The Coast Guard initially reported that an oil sheen a mile long and 100 feet wide had begun to spread from the site of the fire. But officials said at a Thursday afternoon news conference that boats at the platform have not seen any oil sheen.

Seven Coast Guard helicopters, two airplanes and three cutters were dispatched to the site of the Vermilion Oil Platform. It's located about 200 miles west of a site where a BP oil rig exploded in April, spilling millions of gallons of oil into the Gulf of Mexico.

All 13 people aboard the rig were found floating in the water, Chief Petty Officer John Edwards of the Coast Guard said.

"These guys had the presence of mind, used their training to get into those gumby suits before they entered the water. It speaks volumes to safety training and the importance of it, because beyond getting off the rig, there's all the hazards of the water, such as hypothermia and things of that nature," Edwards said.
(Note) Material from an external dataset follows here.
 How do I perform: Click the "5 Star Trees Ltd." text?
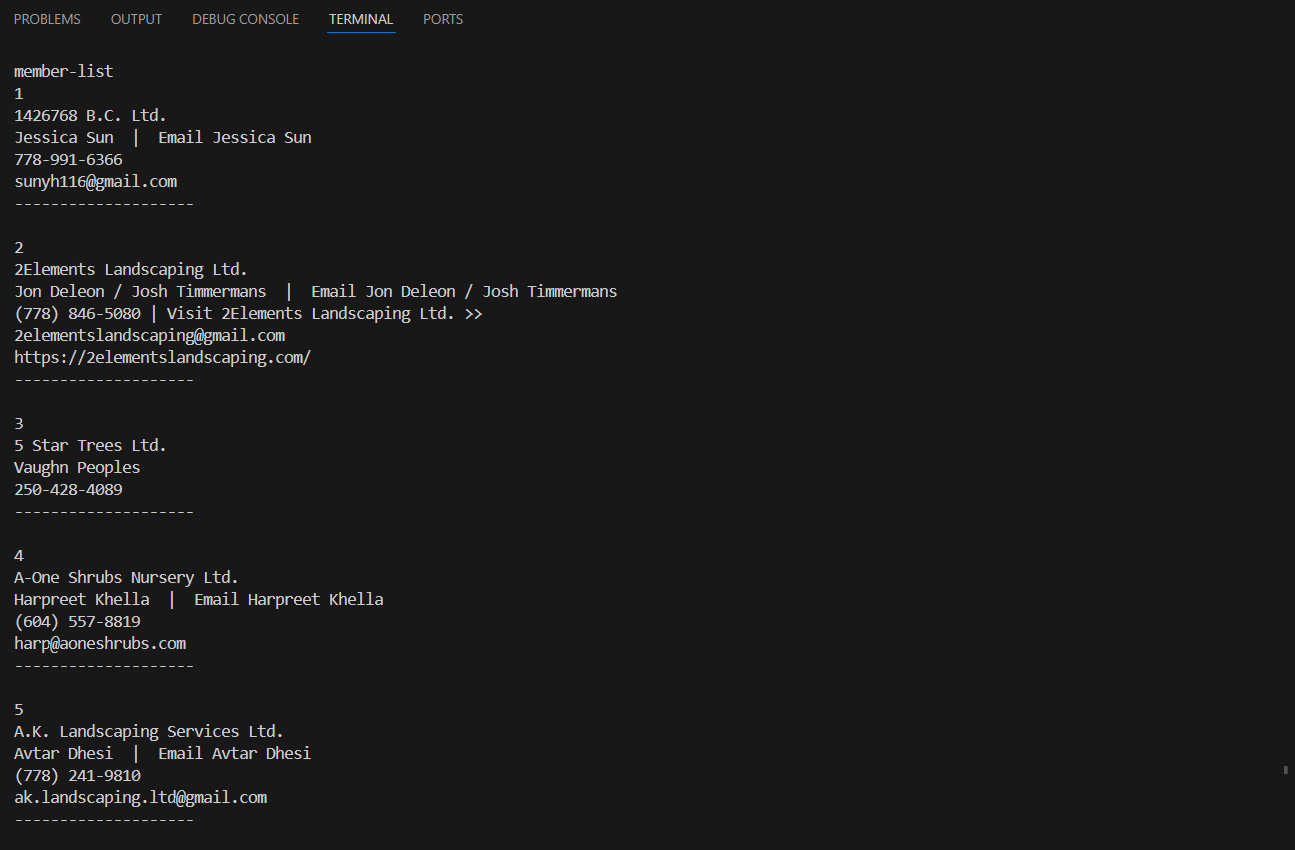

All were flown to a hospital in Houma, La., to be checked over. Jindal met with some of the survivors. He would not identify them except to say most were from Louisiana.

Dan Shaw, the captain of the boat that made the rescue, said the blast was so sudden that the 13 people didn't have time to get in a lifeboat. He said he found them huddled together, holding hands in the water, where they had been for two hours.

Shaw, 59, said the platform was in flames and there was a lot of smoke, but he did not see any oil in the water. He said the workers did not explain what might have caused the explosion but said there had been painters onboard.

The platform is a fixed petroleum platform that was in production at the time of the fire, according to a Homeland Security operational update obtained by The Associated Press.

The update said the platform was producing about 58,800 gallons of oil and 900,000 cubic feet of gas per day. The platform can store 4,200 gallons of oil.

Jindal said Mariner officials told him there were seven active production wells on the platform, and they were shut down shortly after the fire broke out.

White House press secretary Robert Gibbs said President Obama had been briefed about the explosion.

"We obviously have response assets ready for deployment should we receive reports of pollution in the water," Gibbs said.

Mariner Energy focuses on oil and gas exploration and production in the Gulf of Mexico. In April, Apache Corp., another independent petroleum company, announced plans to buy Mariner in a cash-and-stock deal valued at $3.9 billion, including the assumption of about $1.2 billion of Mariner's debt. That deal is pending.

Apache spokesman Bob Dye said the platform is in shallow water. Responding to any oil spill in shallow water would be much easier than in deep water, where crews depend on remote-operated vehicles to access equipment on the seafloor.

A company report said the well was drilled in the third quarter of 2008.

There are about 3,400 platforms operating in the Gulf, according to the American Petroleum Institute. Together they pump about a third of the America's domestic oil, forming the backbone of the country's petroleum industry.

Platforms are vastly different from oil rigs like the Deepwater Horizon. They are usually brought in after wells are already drilled and sealed.

"A production platform is much more stable," said Andy Radford, an API expert on offshore oil drilling. "On a drilling rig, you're actually drilling the well. You're cutting. You're pumping mud down the hole. You have a lot more activity on a drilling rig."

In contrast, platforms are usually placed atop stable wells where the oil is flowing at a predictable pressure, he said. A majority of platforms in the Gulf do not require crews on board.

Many platforms, especially those in shallower water, stand on legs that are drilled into the sea floor. Like a giant octopus, they spread numerous pipelines across the sea floor and can tap into many wells at once.

Platforms do not have blowout preventers, but they are usually equipped with a series of redundant valves that can shut off oil and gas at different points along the pipeline.

Numerous platforms were damaged during hurricanes Katrina and Rita. The storms broke pipelines and oil spilled into the Gulf. But the platforms successfully kept major spills from happening, Radford said.

"Those safety valves did their job," he said.